En la FIG.2 esta el diagrama q acabo de inventarme... quisiera nada mas sustituir el cable conector verde ( FIG.1) por 2 sensores ( ni idea de como se llamaria esto) representados por las 2 esferas verdes que seria en este caso la conexión inalambrica RF mostradas en la FIG.2




Espero que podamos experiemtar con esto y tambien espero su ayudita un saludo! y un abrazo


----------



## EinSoldiatGott (Abr 9, 2006)

nudosteel dijo:
			
		

> Gracias EinSoldiatGott! estoy chekando los link q me enviaste!
> 
> ahora quisiera empezar por lo mas facil...quiero sustituir el cable conector de alimentacion del dremel a la fuente de poder...
> 
> ...




Ahhh, pero hay algo que no podrá hacer, si usted dremel funcione solo con la señal no va a ser posible, no es posible transmitir tal cantidad de energía.

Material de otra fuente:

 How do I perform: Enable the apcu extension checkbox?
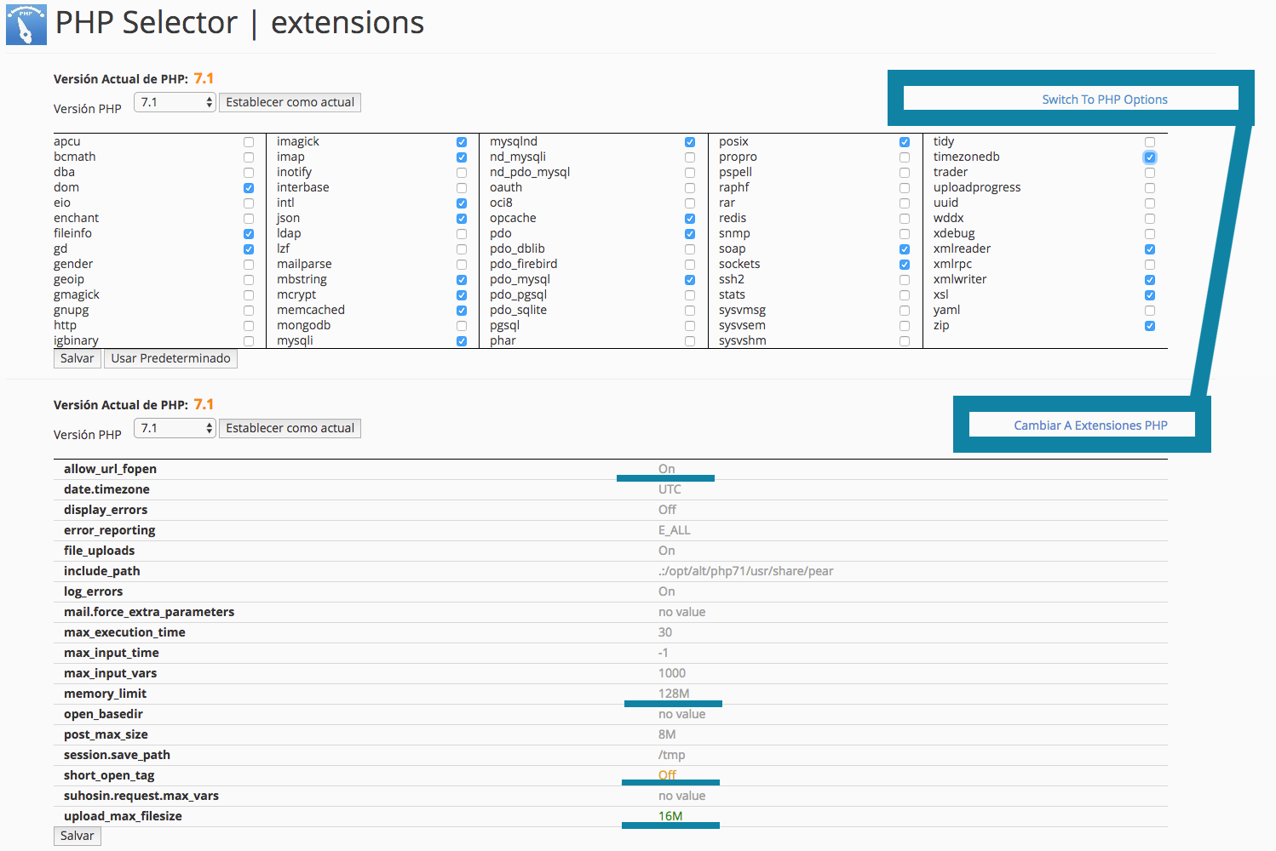[x=249, y=142]
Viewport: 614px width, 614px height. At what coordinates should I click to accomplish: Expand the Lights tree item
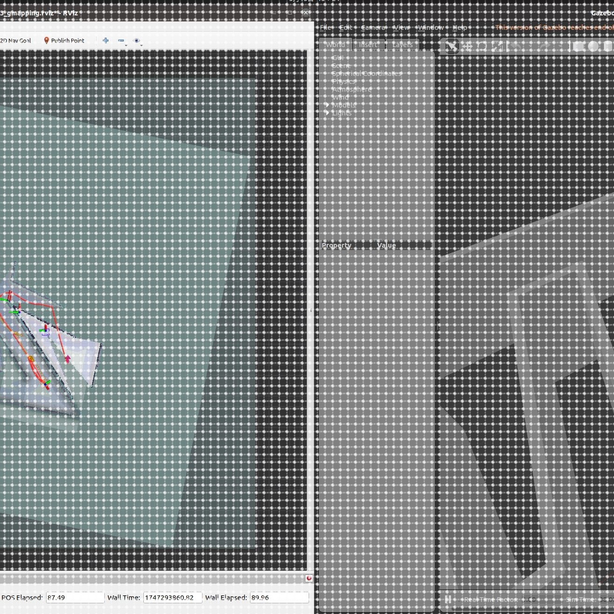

A fuerza va a ocupar conectarlo a la fuente de poder, lo único que podemos hacer inalámbrico es la activación.

Y si quiere empezar por algo fácil entonces no le sugiero RF sino una LDR activada por luz.

Saludos


----------



## rcarruyo (Abr 22, 2006)

hola amigo soy nuevo en el foro.

para hacer el dremer inalambrico lo primero que necesitas es un dremer a baterias.


----------



## nudosteel (Abr 23, 2006)

rcarruyo dijo:
			
		

> hola amigo soy nuevo en el foro.
> 
> para hacer el dremer inalambrico lo primero que necesitas es un dremer a baterias.




hola! que bueno ! ok vamos hacer algo.... vamos hacerlo mas facil! como puedo eliminar el pedal?

sera posible que con un sensor infrarojo que tenga el dremel al hacer un tipo decontacto con el dedo por decirlo se active?


----------



## JSegura (Abr 27, 2006)

hola amigo, soy nuevo aki, pero creo que este circuito podria ayudarte.

http://www.pablin.com.ar/electron/circuito/varios/proximid/ solo tienes que cambiar el led por un pequeño relevado y montar led foto diodo y el fototransistor en el dremel.

o tambien puedes montar un pequeño switc en el dremel que controle un relevador que encienda el dremel.

espero te ayude.


----------